3. Input: lists = [[]]

Output: []

2. Solution Steps

1. Utilize a priority queue (min heap) to efficiently merge the lists.

2. Add the first node of each list to the priority queue.

3. Pop the smallest element from the queue and add it to the merged list.

4. If the popped element has a next node, add that node to the queue.

5. Continue this process until the queue is empty.
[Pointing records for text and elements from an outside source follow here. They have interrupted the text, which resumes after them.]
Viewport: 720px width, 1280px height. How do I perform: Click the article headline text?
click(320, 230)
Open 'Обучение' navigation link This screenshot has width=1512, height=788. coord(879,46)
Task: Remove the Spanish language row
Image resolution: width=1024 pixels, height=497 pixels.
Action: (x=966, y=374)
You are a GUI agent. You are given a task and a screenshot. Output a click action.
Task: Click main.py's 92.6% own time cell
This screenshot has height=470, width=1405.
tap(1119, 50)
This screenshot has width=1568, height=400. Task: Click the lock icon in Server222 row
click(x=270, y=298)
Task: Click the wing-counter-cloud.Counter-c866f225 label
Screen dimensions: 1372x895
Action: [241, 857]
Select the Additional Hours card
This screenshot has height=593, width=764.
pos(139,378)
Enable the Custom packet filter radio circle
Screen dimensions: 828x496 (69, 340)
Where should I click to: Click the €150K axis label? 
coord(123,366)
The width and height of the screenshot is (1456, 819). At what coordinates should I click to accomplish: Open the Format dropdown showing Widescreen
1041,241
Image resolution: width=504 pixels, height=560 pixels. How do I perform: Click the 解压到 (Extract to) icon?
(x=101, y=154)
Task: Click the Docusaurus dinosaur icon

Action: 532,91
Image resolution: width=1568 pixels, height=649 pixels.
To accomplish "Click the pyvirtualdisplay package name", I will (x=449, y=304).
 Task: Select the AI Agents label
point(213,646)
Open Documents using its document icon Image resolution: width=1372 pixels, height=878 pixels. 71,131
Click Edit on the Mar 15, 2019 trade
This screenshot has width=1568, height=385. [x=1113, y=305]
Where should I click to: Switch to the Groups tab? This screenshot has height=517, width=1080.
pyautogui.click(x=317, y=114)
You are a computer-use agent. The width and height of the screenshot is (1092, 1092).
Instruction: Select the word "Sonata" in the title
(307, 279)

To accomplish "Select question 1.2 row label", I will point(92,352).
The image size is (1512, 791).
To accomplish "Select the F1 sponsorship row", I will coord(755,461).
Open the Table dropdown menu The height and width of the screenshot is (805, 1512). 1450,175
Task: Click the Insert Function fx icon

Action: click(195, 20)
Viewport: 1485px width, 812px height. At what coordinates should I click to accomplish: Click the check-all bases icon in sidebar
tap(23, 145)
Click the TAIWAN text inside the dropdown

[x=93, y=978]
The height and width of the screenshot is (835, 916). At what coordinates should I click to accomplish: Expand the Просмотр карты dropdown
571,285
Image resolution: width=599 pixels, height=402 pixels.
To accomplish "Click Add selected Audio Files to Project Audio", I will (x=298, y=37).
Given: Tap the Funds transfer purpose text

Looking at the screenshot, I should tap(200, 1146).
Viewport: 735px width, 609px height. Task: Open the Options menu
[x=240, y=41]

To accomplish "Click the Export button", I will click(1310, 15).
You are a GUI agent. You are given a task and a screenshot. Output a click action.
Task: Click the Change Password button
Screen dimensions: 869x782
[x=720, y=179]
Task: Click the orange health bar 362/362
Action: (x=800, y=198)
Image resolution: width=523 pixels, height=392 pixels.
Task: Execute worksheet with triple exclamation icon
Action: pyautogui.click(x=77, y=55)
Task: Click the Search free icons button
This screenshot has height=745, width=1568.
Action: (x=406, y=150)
6. Return the head of the merged list.

3. Code Program

import java.util.PriorityQueue;

class ListNode {
    int val;
    ListNode next;
    ListNode(int x) { val = x; }
}

public class MergeKSortedLists {
    public static void main(String[] args) {
        // Example use case
        ListNode[] lists = new ListNode[3];
        lists[0] = new ListNode(1);
        lists[0].next = new ListNode(4);
        lists[0].next.next = new ListNode(5);

        lists[1] = new ListNode(1);
        lists[1].next = new ListNode(3);
        lists[1].next.next = new ListNode(4);

        lists[2] = new ListNode(2);
        lists[2].next = new ListNode(6);

        ListNode result = mergeKLists(lists);
        while (result != null) {
            System.out.print(result.val + " ");
            result = result.next;
        }
    }

    // Function to merge k sorted linked lists
    public static ListNode mergeKLists(ListNode[] lists) {
        if (lists == null || lists.length == 0) return null;

        PriorityQueue<ListNode> queue = new PriorityQueue<>((l1, l2) -> l1.val - l2.val);
        ListNode dummy = new ListNode(0);
        ListNode current = dummy;

        for (ListNode list : lists) {
            if (list != null) {
                queue.add(list);
            }
        }

        while (!queue.isEmpty()) {
            ListNode node = queue.poll();
            current.next = node;
            current = current.next;

            if (node.next != null) {
                queue.add(node.next);
            }
        }

        return dummy.next;
    }
}

Output:

1 1 2 3 4 4 5 6

Explanation:

1. mergeKLists: This function merges k sorted linked lists into a single sorted list.

2. A priority queue is used to determine the smallest node at each step efficiently.

3. The first node of each list (if not null) is added to the queue.

4. The function repeatedly removes the smallest element from the queue and adds it to the merged list, maintaining the sorted order.

5. If the removed node has a next node, that node is added to the queue for future processing.

6. The loop continues until the queue is empty, meaning all nodes have been processed and added to the merged list.

7. The function returns the head of the merged list, starting from the next node of the dummy node, ensuring proper handling of the initial empty node.

8. This approach effectively combines multiple sorted lists while maintaining the overall sorted order, demonstrating the power and efficiency of priority queues.